Can you say why? Just curious.
"Say what you will and explain it how you like": I'm relaying fact, not offering opinion or personal ideas.
"They are right at least 80% of the time." This figure is based on your rock-solid never-selective-or-faulty personal memory. Your claim reminds me of that hapless character from Anchorman, who applies the awful-smelling "Sex Panther" cologne because apparently 50% of the time... it works every time. Here's something you might find interesting, published today.
My guess is you don't feel this column belongs on GOOD because you simply don't agree with it, and it upsets a comfortable notion you have about the world with factual evidence that's irrefutable. That's also exactly why GOOD published it, and why it doesn't belong on a personal blog.
Sounds like the kind of rock solid evidence that's easily repeatable, devoid of coincidence or innuendo, and ready for publishing. The kind that appears in this paper: http://www.imprint.co.uk/pdf/Dean.pdf
Enjoy that Kool-Aid.
The intention of writing this was to reveal the human psychology behind Astrology in order to foster critical thinking. That was my intention. Why?
If this article allows one person to hang up the hat of Astrology and start basing their important decisions on weighing pros and cons, costs and benefits, outcomes and possibilities rather than on heavenly bodies proven to have zero influence or predictive capacity, then the world will be a better place. Simply put, critical thinking makes the best decisions. Period. And this world needs better decisions.

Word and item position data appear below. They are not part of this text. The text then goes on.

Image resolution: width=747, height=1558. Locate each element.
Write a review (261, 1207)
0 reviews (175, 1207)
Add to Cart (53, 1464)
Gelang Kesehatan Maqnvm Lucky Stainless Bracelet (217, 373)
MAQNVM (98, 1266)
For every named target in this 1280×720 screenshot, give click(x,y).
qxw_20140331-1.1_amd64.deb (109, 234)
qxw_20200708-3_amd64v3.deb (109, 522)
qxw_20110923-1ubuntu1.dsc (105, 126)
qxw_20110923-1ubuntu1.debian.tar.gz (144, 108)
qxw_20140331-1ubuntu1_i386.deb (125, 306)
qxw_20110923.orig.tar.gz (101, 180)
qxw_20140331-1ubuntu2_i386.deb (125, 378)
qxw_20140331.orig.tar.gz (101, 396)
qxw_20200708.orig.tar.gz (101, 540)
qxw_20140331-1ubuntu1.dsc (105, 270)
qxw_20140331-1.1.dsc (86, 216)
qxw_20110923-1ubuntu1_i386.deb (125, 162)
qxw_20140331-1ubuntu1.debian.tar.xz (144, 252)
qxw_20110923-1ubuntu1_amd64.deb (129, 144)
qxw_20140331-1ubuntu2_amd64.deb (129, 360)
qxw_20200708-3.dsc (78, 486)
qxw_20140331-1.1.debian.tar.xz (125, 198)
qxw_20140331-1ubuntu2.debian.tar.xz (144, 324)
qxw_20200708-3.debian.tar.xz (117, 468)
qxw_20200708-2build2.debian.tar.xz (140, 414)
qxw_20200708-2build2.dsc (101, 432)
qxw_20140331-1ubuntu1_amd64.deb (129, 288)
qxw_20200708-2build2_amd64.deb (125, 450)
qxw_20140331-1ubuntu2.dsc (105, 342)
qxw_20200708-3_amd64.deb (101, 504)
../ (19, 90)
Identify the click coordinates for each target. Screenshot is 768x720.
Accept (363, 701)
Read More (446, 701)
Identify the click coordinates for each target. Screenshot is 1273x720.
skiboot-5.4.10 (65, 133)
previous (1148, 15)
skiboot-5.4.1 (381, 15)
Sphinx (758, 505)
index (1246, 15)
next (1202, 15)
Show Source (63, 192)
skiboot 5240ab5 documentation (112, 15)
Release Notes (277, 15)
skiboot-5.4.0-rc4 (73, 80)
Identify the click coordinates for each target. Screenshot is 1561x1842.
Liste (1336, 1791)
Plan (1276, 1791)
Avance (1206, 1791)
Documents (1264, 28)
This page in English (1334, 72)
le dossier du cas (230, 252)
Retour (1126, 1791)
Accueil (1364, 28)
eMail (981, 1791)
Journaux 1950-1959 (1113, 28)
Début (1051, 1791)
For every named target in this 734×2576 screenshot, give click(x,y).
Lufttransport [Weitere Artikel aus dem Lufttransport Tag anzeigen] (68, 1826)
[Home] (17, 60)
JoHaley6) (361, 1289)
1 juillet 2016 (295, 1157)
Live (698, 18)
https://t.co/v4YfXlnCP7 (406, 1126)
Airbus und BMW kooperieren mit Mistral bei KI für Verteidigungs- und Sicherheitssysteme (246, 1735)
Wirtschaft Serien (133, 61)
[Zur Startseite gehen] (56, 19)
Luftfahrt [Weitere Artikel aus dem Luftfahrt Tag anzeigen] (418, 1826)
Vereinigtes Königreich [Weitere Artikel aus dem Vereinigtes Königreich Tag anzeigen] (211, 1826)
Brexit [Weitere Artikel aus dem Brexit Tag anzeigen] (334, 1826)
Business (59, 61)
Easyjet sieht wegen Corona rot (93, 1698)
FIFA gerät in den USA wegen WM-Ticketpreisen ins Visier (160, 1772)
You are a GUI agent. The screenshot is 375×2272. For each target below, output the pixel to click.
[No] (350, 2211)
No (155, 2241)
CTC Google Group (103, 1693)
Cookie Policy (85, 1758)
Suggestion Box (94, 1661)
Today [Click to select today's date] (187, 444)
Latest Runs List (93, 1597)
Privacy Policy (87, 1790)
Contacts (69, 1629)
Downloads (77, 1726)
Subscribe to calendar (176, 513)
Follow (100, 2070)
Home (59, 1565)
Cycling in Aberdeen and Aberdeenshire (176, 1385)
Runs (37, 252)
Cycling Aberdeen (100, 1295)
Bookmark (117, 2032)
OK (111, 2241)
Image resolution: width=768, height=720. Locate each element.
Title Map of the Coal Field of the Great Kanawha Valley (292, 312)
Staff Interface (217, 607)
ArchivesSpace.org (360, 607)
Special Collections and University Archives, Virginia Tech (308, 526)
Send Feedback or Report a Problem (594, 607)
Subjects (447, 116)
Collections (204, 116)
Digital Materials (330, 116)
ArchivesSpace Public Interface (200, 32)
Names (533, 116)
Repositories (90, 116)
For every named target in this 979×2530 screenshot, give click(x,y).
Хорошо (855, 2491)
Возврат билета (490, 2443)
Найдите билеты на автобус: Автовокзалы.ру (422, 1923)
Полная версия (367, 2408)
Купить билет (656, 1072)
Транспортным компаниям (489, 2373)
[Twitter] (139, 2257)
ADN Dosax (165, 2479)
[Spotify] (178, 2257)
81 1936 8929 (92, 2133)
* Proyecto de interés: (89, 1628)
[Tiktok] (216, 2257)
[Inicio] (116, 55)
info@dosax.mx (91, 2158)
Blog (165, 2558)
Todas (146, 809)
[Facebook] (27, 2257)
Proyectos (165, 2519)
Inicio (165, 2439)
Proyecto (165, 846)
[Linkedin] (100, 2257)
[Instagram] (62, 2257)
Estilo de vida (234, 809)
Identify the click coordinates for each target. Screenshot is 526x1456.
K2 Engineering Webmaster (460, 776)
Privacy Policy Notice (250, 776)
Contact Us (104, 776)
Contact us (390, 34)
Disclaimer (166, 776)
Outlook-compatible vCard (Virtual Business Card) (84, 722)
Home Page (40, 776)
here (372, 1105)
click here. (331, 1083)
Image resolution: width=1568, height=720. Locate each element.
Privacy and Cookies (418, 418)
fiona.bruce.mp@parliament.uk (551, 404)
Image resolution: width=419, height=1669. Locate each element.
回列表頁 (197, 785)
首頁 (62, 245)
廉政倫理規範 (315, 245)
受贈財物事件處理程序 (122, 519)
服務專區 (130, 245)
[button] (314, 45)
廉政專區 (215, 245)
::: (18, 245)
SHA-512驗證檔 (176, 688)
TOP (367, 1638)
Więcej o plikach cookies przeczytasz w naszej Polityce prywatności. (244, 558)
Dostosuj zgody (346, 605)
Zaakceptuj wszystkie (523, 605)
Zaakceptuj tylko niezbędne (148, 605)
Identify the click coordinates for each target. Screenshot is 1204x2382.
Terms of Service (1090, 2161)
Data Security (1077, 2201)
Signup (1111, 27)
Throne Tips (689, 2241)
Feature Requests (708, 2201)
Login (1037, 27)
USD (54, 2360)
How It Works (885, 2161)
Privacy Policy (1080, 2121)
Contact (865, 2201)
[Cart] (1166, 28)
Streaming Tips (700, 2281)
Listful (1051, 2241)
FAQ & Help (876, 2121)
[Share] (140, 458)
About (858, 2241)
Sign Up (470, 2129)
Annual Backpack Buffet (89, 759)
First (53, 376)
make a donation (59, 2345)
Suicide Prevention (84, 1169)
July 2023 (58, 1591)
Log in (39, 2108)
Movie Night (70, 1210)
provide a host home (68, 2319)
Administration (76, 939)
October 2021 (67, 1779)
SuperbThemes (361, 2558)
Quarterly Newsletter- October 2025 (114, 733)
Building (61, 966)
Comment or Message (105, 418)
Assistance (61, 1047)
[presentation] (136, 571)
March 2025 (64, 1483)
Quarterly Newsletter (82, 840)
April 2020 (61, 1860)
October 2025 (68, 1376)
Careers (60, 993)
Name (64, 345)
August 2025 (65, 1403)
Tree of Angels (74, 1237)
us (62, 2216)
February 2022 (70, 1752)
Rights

Now if that rattles your cage, I apologize. But an unpleasant truth is still a truth. Throughout history there have been people who didn't want anyone to "provoke people's sentiments" and "create debate" because they didn't think it it served "a purpose of 'good'." They used phrases like that to maintain a status quo that provided them comfort but in fact did no one any good, and in some cases, did some people a lot of bad. A quick jaunt through the social movements of the 20th century will provide many examples.
So to answer your question, the article was written to educate with truths so people can live their lives better. To paraphrase the familiar PSA, "The More You Know" [Starrrrrrr]
Do you have a link that refutes the well-documented psychological mechanics behind Astrology?
The point wasn't to debunk Astrology. That's been done. The point was to discuss how all forms of astrology--sidereal and synodic among them--rely on the same psychological mechanics of the human brain. So take your pick, you're still getting the same product.
And no, Astrology is not like a hammer. That's a false analogy. No one "believes" in a hammer because *it does not require belief*. We use a hammer because we *know*--not believe--that it's a good tool for driving nails. We know because we've directly observed its ability to drive nails, and we verify that hypothesis when each nail is driven. Astrology however, requires belief--it does not produce the verifiable, undeniable evidence like that of the driven nail. Instead it produces an outcome that depends ENTIRELY on the subject's belief to give it veracity. So yes, you do have to believe in Astrology to "use" it, unlike a hammer.
Thanks for the catch Gregory. We've made the correction.
Good catch. We've made the correction. Thanks for the sharp eye.